Container not starting after adding "lxc.aa_profile"

[finlaydag33k]

Hii There,

So I'm switching my VMs to Containers (as containers seem to be the better choice at the moment).
However, one of my containers needs to mount a CIFS share (I know NFS is probably the better choice, but it's just for a Plex Media Server).
However, Apparmor denied mounting (which took me a while to figure out on it's own).
So, I edited the file

/etc/apparmor.d/lxc/lxc-default-with-mounting

and added

mount fstype=cifs,

And, ofcourse, reloaded the lxc configs with

apparmor_parser -r /etc/apparmor.d/lxc-containers

Then I told the container to use profile

lxc-default-with-mounting

by adding the following line to my container's config:

lxc.aa_profile: lxc-default-with-mounting

And now the container won't start at all...

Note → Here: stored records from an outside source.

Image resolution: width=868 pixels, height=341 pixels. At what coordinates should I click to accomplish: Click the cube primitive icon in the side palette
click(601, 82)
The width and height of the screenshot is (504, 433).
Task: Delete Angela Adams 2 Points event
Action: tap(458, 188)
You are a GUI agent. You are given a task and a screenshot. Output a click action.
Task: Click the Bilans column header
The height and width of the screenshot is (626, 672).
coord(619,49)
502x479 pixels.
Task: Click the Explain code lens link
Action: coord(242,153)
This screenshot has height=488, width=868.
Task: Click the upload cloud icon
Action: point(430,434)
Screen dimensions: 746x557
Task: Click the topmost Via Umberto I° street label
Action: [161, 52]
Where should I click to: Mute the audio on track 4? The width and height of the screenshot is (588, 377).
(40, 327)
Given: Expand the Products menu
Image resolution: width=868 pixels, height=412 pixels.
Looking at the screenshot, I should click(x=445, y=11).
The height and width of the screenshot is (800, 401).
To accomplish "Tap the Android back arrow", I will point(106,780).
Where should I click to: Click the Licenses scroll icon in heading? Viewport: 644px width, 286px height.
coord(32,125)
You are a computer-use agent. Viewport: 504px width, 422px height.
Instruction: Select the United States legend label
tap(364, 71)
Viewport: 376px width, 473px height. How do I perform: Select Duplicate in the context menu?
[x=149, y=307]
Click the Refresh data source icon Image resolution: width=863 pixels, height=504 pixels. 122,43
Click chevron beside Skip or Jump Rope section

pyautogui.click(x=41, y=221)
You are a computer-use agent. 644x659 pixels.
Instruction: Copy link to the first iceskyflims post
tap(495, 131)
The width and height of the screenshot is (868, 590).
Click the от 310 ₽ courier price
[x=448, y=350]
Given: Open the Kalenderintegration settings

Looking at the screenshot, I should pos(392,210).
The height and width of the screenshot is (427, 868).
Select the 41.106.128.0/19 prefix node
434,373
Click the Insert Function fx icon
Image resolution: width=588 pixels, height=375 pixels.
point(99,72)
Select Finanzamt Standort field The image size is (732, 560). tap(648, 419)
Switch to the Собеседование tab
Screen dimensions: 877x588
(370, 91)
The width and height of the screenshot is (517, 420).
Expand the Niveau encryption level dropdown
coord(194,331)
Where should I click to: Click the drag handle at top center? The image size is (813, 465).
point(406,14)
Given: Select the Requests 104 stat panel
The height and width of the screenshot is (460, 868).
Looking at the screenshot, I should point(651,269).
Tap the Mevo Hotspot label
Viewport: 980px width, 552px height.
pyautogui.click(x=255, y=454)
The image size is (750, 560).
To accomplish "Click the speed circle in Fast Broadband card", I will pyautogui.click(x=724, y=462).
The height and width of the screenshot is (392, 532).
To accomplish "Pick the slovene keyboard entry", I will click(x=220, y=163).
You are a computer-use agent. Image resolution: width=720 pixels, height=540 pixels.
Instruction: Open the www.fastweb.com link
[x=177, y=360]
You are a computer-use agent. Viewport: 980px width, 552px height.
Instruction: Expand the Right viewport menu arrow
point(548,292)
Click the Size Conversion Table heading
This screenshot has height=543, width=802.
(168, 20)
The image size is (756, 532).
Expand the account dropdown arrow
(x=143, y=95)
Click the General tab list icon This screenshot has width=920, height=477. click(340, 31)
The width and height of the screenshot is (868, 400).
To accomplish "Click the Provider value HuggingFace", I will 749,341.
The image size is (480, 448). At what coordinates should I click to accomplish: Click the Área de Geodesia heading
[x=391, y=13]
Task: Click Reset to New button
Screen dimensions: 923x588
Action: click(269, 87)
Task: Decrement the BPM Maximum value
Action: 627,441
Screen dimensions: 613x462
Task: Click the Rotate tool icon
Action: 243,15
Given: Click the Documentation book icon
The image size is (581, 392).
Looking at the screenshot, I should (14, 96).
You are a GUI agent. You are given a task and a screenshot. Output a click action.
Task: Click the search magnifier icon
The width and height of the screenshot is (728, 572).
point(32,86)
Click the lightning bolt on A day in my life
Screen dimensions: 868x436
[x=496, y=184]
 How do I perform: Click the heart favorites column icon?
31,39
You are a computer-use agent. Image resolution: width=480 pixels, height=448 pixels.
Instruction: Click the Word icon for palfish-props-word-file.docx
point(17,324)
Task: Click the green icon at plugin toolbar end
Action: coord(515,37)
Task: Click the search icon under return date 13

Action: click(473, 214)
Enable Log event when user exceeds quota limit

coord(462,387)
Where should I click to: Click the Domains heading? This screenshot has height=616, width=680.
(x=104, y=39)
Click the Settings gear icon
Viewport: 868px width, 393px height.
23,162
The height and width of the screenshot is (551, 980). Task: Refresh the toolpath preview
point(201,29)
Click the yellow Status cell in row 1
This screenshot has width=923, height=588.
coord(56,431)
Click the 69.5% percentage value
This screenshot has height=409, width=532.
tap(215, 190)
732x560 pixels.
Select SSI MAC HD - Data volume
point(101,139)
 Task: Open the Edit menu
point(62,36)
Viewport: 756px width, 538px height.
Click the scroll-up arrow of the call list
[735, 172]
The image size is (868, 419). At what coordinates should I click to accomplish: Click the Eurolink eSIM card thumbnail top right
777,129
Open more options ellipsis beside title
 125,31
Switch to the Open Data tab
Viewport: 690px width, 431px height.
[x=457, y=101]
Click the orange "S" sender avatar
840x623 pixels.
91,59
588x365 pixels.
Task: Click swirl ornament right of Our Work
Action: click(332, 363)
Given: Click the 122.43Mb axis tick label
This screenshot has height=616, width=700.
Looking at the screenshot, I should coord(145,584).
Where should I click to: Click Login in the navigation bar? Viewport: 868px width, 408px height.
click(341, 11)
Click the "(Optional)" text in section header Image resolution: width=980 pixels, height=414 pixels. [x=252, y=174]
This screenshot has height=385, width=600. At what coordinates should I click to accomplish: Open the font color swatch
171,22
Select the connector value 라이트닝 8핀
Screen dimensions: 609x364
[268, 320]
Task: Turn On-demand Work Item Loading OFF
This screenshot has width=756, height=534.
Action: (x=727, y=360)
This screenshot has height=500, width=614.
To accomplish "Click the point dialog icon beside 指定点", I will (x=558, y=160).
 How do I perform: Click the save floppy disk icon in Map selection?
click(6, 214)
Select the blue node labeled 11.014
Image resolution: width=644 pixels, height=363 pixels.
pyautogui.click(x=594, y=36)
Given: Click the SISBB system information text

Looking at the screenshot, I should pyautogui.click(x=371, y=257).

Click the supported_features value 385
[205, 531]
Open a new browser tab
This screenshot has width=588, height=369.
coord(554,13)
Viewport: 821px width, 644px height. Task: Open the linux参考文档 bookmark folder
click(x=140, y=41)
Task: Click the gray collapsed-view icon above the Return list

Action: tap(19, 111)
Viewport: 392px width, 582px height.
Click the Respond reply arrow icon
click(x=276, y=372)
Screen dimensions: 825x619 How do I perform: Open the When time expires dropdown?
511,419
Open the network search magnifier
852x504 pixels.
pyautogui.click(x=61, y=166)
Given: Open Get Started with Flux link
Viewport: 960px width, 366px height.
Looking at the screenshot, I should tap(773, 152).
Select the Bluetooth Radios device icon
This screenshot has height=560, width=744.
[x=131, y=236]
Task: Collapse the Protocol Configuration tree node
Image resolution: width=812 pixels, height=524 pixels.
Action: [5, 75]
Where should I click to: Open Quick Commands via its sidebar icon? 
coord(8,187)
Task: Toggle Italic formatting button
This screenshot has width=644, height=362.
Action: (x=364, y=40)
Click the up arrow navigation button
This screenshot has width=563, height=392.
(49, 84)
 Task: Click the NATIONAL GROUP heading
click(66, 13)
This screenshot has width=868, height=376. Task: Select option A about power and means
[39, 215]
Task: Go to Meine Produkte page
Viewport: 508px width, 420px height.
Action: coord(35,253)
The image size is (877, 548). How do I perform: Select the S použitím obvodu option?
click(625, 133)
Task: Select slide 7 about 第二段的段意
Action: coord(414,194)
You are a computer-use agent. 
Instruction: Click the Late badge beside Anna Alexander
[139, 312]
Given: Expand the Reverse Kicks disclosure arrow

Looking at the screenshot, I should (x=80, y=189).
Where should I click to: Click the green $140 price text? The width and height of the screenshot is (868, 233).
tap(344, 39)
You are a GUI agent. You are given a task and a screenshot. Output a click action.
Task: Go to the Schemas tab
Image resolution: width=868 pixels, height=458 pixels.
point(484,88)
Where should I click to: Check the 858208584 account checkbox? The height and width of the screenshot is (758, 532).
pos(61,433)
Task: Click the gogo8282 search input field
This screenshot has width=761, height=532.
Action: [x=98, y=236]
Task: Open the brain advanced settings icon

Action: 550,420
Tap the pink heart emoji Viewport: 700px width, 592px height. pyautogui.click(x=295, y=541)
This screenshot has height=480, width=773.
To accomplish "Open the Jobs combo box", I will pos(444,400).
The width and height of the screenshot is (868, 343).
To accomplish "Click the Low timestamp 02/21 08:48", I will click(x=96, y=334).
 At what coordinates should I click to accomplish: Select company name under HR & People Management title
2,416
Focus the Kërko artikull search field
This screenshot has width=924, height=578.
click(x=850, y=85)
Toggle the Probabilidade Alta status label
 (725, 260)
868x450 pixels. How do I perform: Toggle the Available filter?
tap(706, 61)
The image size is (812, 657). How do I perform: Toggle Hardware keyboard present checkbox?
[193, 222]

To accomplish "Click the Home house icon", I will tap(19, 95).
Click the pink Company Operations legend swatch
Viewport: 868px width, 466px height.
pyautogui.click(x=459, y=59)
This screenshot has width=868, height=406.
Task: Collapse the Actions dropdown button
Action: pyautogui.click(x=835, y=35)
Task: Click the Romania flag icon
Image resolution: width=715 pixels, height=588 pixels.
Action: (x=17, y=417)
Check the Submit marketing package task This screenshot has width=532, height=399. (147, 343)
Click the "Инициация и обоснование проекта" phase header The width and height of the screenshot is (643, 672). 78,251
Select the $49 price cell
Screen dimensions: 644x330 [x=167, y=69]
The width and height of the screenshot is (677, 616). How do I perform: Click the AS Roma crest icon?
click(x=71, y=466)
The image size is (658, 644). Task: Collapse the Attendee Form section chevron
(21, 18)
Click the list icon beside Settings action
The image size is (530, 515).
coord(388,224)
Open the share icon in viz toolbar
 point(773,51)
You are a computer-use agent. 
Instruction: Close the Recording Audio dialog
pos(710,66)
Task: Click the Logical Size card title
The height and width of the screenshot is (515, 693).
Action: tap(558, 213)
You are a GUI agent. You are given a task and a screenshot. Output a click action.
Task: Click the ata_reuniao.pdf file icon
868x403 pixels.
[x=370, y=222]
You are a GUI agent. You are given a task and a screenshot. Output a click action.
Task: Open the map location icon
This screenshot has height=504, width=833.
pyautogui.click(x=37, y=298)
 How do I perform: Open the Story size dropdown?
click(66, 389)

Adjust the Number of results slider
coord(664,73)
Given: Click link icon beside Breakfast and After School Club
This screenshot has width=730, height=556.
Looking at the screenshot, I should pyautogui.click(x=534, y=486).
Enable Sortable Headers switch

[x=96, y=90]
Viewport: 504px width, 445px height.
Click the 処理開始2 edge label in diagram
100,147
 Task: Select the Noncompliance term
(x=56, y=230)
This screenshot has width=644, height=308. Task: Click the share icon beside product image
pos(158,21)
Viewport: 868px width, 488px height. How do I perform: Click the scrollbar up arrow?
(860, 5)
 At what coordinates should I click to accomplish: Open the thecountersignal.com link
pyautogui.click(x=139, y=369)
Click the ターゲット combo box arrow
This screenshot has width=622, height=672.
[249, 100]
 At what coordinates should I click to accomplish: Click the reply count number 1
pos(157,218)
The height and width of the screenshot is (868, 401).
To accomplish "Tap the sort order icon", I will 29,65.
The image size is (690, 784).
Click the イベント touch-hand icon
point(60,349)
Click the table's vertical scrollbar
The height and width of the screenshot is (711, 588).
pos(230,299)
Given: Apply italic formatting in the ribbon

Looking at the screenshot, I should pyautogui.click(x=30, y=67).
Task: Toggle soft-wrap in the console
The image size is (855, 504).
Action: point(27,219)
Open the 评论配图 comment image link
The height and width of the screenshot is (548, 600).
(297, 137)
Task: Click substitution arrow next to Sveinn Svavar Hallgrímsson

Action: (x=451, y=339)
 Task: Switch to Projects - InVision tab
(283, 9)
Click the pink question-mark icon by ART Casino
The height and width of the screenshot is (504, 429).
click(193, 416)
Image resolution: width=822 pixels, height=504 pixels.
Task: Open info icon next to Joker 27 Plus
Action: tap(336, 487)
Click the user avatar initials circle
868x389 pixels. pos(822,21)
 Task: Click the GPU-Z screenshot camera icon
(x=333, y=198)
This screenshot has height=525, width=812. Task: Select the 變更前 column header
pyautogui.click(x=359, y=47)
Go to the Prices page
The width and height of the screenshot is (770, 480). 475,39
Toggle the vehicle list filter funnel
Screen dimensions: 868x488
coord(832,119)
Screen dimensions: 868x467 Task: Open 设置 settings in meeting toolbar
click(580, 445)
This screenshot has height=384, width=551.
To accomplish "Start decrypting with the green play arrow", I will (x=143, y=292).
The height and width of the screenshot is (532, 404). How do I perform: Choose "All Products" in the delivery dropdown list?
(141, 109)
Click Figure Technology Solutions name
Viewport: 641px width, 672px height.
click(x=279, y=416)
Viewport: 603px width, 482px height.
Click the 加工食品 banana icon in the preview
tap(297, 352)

lxc-start: lxc_start.c: main: 344 The container failed to start.
lxc-start: lxc_start.c: main: 346 To get more details, run the container in foreground mode.
lxc-start: lxc_start.c: main: 348 Additional information can be obtained by setting the --logfile and --logpriority options.
TASK ERROR: command 'lxc-start -n 106' failed: exit code 1

This is the config file for the container:

arch: amd64
cpulimit: 1
cpuunits: 1024
hostname: plexyglass
memory: 512
net0: bridge=vmbr0,hwaddr=36:34:63:36:61:35,ip=dhcp,ip6=dhcp,name=eth0,type=veth
ostype: debian
rootfs: NAS:106/vm-106-disk-1.raw,size=10G
swap: 1024
lxc.aa_profile: lxc-default-with-mounting

and the apparmor profile:

# Do not load this file.  Rather, load /etc/apparmor.d/lxc-containers, which
# will source all profiles under /etc/apparmor.d/lxc

profile lxc-container-default-with-mounting flags=(attach_disconnected,mediate_deleted) {
  #include <abstractions/lxc/container-base>

# allow standard blockdevtypes.
# The concern here is in-kernel superblock parsers bringing down the
# host with bad data.  However, we continue to disallow proc, sys, securityfs,
# etc to nonstandard locations.
  mount fstype=ext*,
  mount fstype=xfs,
  mount fstype=btrfs,
  mount fstype=cifs,
}

Anybody who has a clue on how to fix it?

Cheers

 

[wbumiller]

lxc-default-with-mounting is based on lxc-default, but our containers need lxc-default-cgns.
I recommend duplicating the lxc-default-cgns into a new file (don't forget to change the profile name inside the file) and adding the extra options in there.

 

[finlaydag33k]

where can I find the `lxc-default-cgns`?
I've looked in /etc/apparmor.d/lxc, but it doesn't exist there.

 

[fabian]

maybe you have an outdated version of lxc-pve? what does "pveversion -v" say?